Osmotic Pressure : Flow based on concentration difference

What is Osmotic Pressure?

Osmotic pressure can be defined as the minimum pressure that must be applied to a solution to halt the flow of solvent molecules through a semipermeable membrane (osmosis). It is a colligative property and is dependent on the concentration of solute particles in the solution. Osmotic pressure can be calculated with the help of the following formula:

π = iCRT

Where,

  • π is the osmotic pressure
  • i is the van’t Hoff factor
  • C is the molar concentration of the solute in the solution
  • R is the universal gas constant
  • T is the temperature

This relationship between the osmotic pressure of a solution and the molar concentration of its solute was put forward by the Dutch chemist Jacobus van’t Hoff. It is important to note that this equation only holds true for solutions that behave like ideal solutions.

Understanding Osmotic Pressure – What is Osmosis?

The term ‘osmosis’ refers to the movement of solvent molecules through a semipermeable membrane from a region where the solute concentration is low to a region where the solute concentration is high. Eventually, an equilibrium is established between the two sides of the semipermeable membrane (equal solute concentration on both sides of the semipermeable membrane).

Important note: The semipermeable membrane only allows the movement of solvent molecules through it – solute particles cannot pass through it.
◆ ◆ ◆
» Objective
In the osmotic pressure text, who put forward the relationship between a solution's osmotic pressure and the molar concentration of its solute?

» Given material
◆ ◆ ◆
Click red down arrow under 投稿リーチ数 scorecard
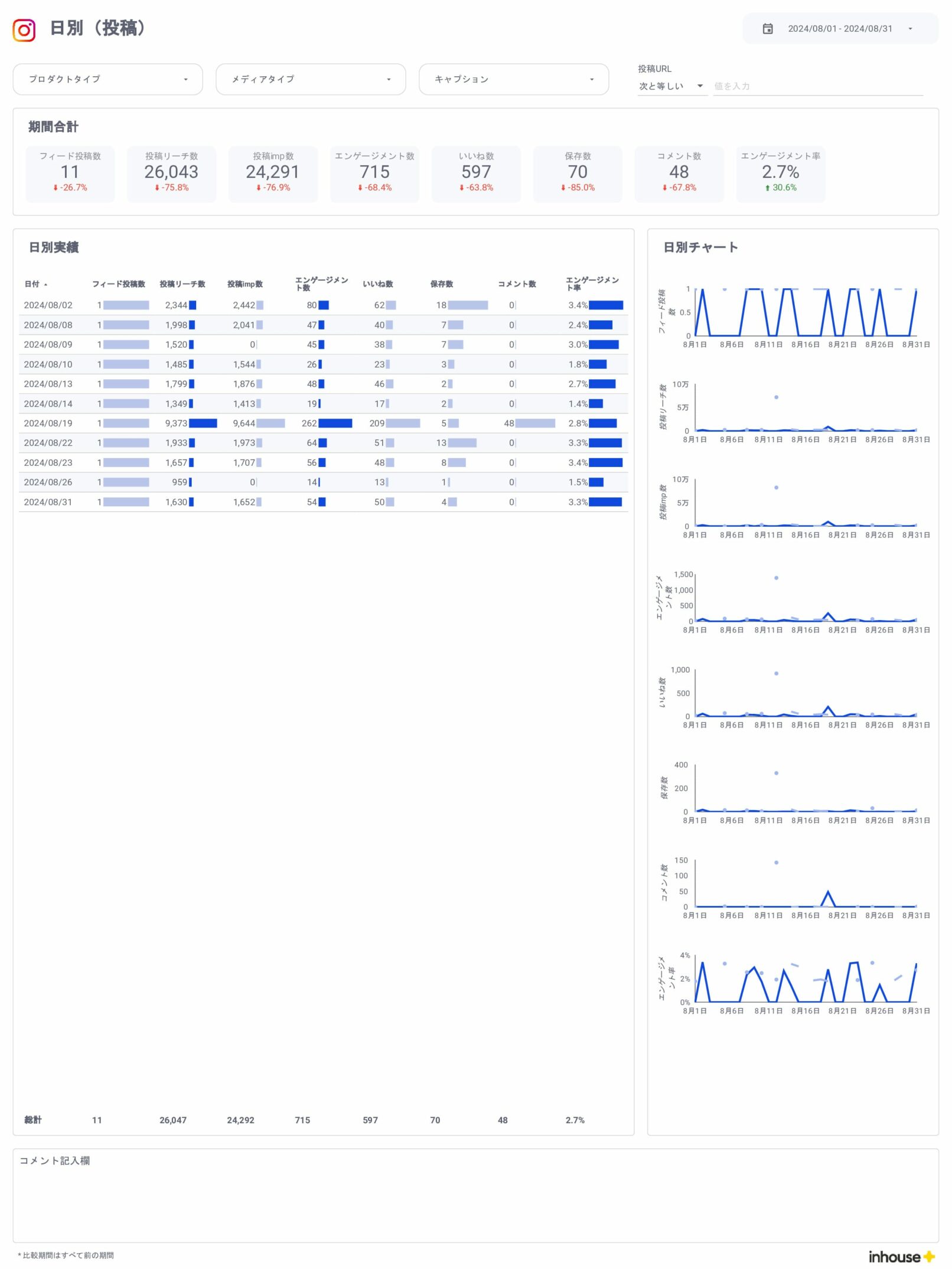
◆ ◆ ◆
» Response
The Dutch chemist Jacobus van’t Hoff.